Over the last 3 months, the rupee has depreciated 4-5% against the US dollar. The rupee has remained largely steady against the US dollar over the last few years, which is contrary to long term trends. Theory says that the rupee should depreciate against the dollar over long periods of time at a rate of about 3-4% p.a. which is in line with the inflation differential between the two countries. Since 1993 the rupee has depreciated against the dollar by roughly 3% p.a.
However, this expected depreciation of the currency is not a smooth affair and is punctuated by volatility, largely on account of factors like the current account deficit and the capital flows into the country. The largest component of the current account deficit is the trade deficit which is the difference between the total goods and services exported by a country and the total goods and services imported by the country. Remittances and other transfers make up the rest. India’s trade deficit this year (including invisibles, a large item of which is IT services exports) is estimated at $48 bn. This is up sharply from $15bn last year though short of the record USD $88bn in FY2013. One of the important factors affecting the trade deficit is that oil prices are up sharply in recent months, due to higher global growth and a curtailment of supply by producers. Brent oil futures, which were trading at about $50-55 a year ago, have climbed into the mid-70s and this causes some strain on India’s trade deficit. Traded good exports grew at 10% last year but imports grew a higher 20%. Oil imports are up 25.5% and non-oil imports are up 17.9%. The other factor affecting India’s current account is that ‘invisibles’ which consist largely of IT services exports and remittances, has shown a slowdown in growth after showing remarkable growth in earlier years.
The current account deficit is normally bridged by capital inflows – FDI and FII. FDI inflows have bumped up in the last few years from the roughly $20bn levels 5 years ago to about $40bn levels currently.
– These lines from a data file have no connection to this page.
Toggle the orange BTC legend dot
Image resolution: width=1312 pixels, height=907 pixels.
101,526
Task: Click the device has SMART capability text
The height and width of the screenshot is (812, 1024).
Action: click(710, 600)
FII equity flows which have ranged between $10-$20 bn over the last many years, slowed down to a roughly $2bn pace in FY2018. FII Debt flows have been strong at roughly $20 bn. On the whole, capital inflows continue to be stable.
In 2013 the Indian rupee witnessed a lot of volatility and touched the 68 to the dollar mark. Since then, the rupee has done rather well and has actually appreciated marginally over a 5 year period – the last time one remembers such a long steady period for the rupee is during the 2004-2007 period when emerging market flows were very strong.
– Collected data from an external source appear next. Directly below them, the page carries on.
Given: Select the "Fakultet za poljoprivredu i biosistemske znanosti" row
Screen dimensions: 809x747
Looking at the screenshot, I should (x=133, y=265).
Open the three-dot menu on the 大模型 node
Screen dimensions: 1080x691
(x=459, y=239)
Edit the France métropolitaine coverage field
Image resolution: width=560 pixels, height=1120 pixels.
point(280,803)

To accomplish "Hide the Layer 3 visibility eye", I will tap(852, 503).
One way to gauge the valuation of the rupee with respect to its trading partners, is to look at the REER, or the Real Effective Exchange Rate data, which the RBI publishes regularly. The most frequently observed readings of the REER on 36 Currency Trade based weights are somewhere between 99 and 120 over the last 10 years. In December, 2017 the reading was at 122.6 and was at 117.4 as on March, 2018. The higher the value of the REER the more overvalued we can expect the rupee to be and this may be exerting some pressure on the rupee.
A depreciating rupee has twin effects – it benefits exporters and increases the cost of imports thus also feeding into inflation. From our portfolio perspective, since we have some IT services companies and pharmaceutical exporters in the portfolio, we believe the portfolios are sufficiently protected against any major weakness in the rupee, and are even likely to benefit.